» **Activity**
The answer should be a faithful retyping of the records that follow, pictures excluded.
============
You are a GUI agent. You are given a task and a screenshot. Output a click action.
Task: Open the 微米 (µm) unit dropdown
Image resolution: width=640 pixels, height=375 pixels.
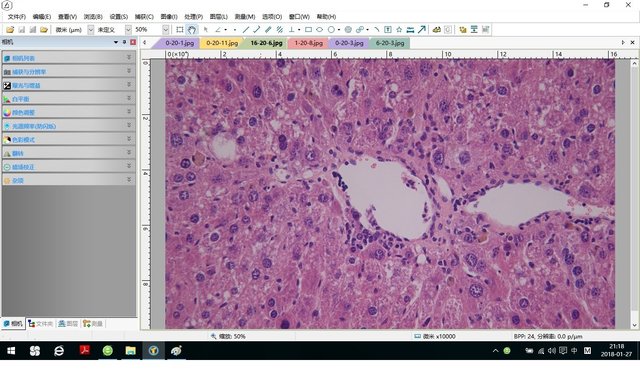pos(91,30)
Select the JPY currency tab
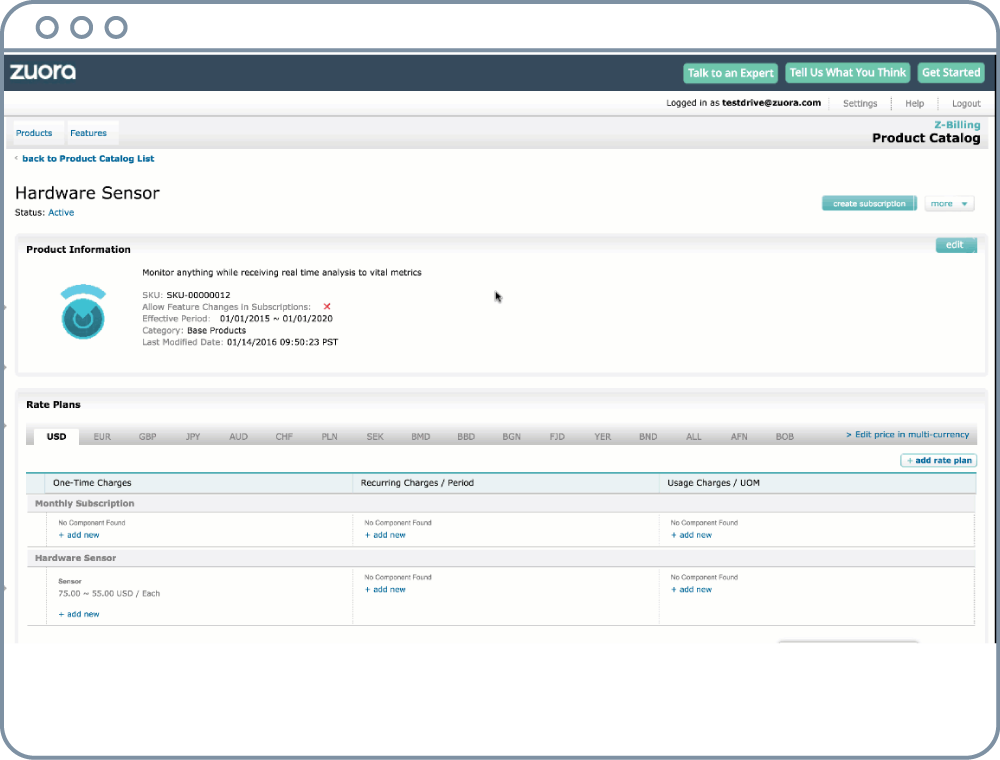This screenshot has width=1000, height=760. coord(193,436)
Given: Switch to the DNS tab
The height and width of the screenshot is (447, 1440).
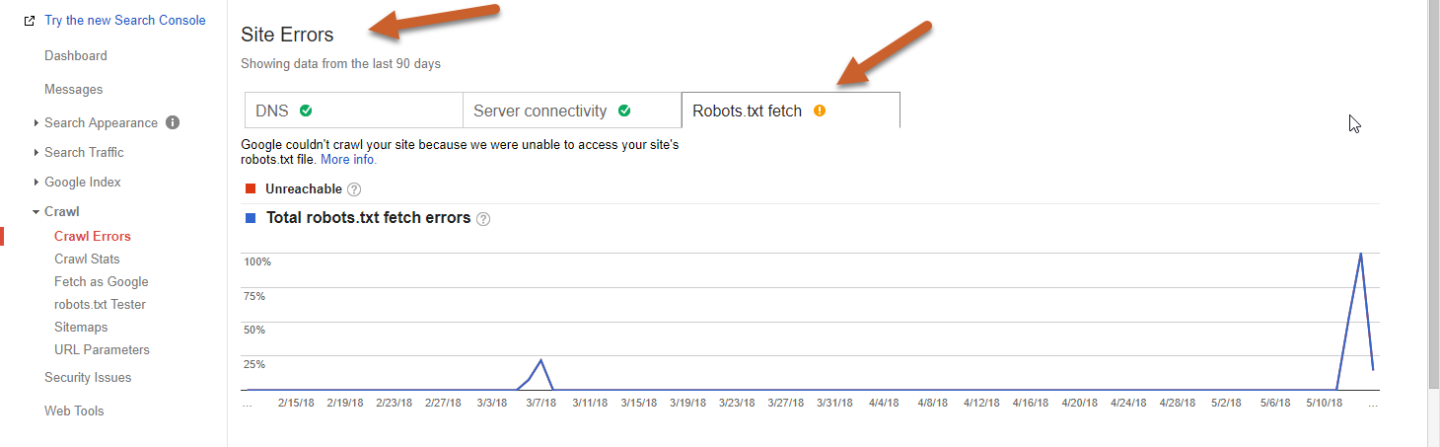Looking at the screenshot, I should tap(272, 111).
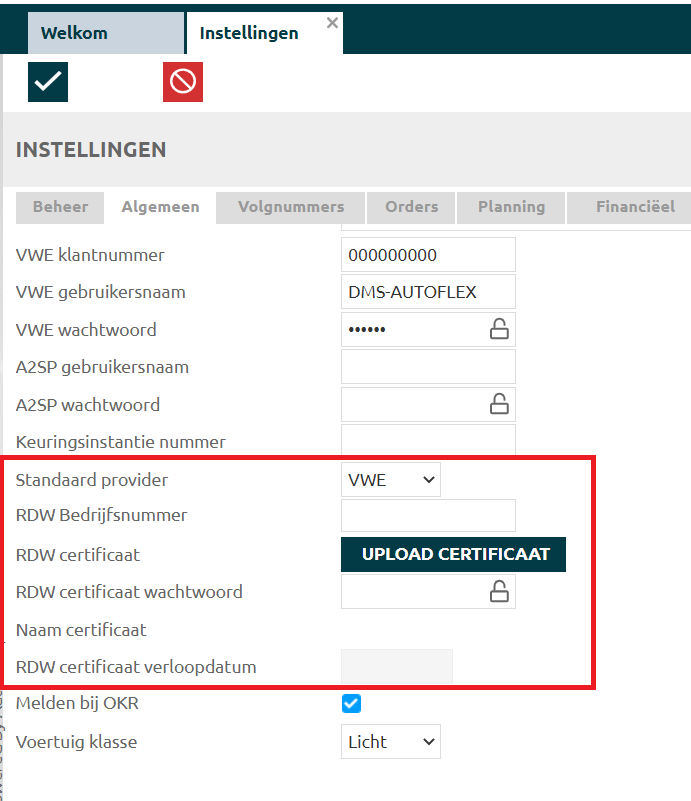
============
» **Solution below**
You are a GUI agent. You are given a task and a screenshot. Output a click action.
Task: Open the 微米 (µm) unit dropdown
Image resolution: width=640 pixels, height=375 pixels.
pos(91,30)
Select the JPY currency tab
This screenshot has width=1000, height=760. coord(193,436)
Given: Switch to the DNS tab
The height and width of the screenshot is (447, 1440).
Looking at the screenshot, I should tap(272, 111).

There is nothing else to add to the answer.